> _What is needed_: If a line in the data below holds the word "Party", include it in the count. Give only the final number.

> _Records shown_:
* * * *
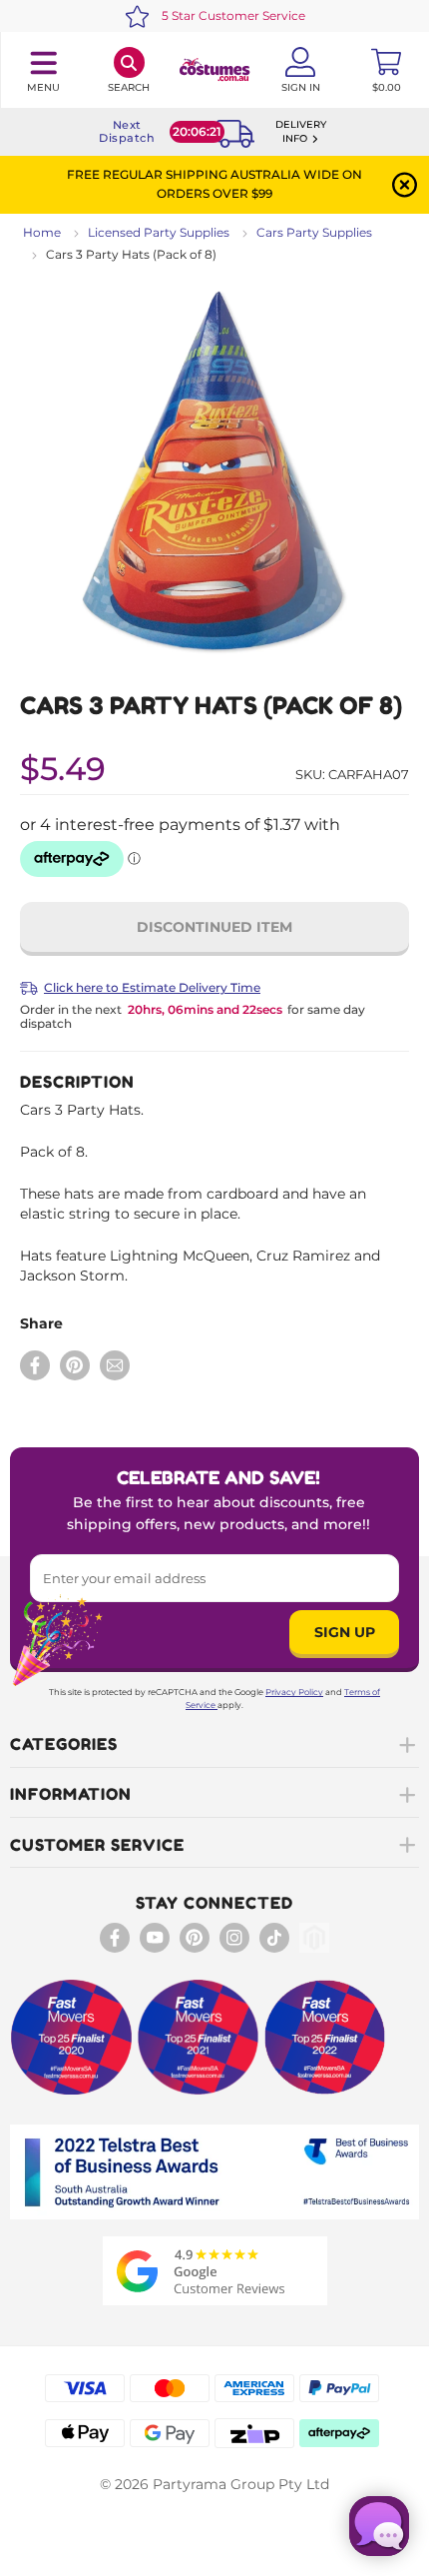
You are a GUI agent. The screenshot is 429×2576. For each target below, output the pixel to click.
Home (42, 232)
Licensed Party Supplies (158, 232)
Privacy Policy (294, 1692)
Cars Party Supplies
* * * *
> _Result_: 2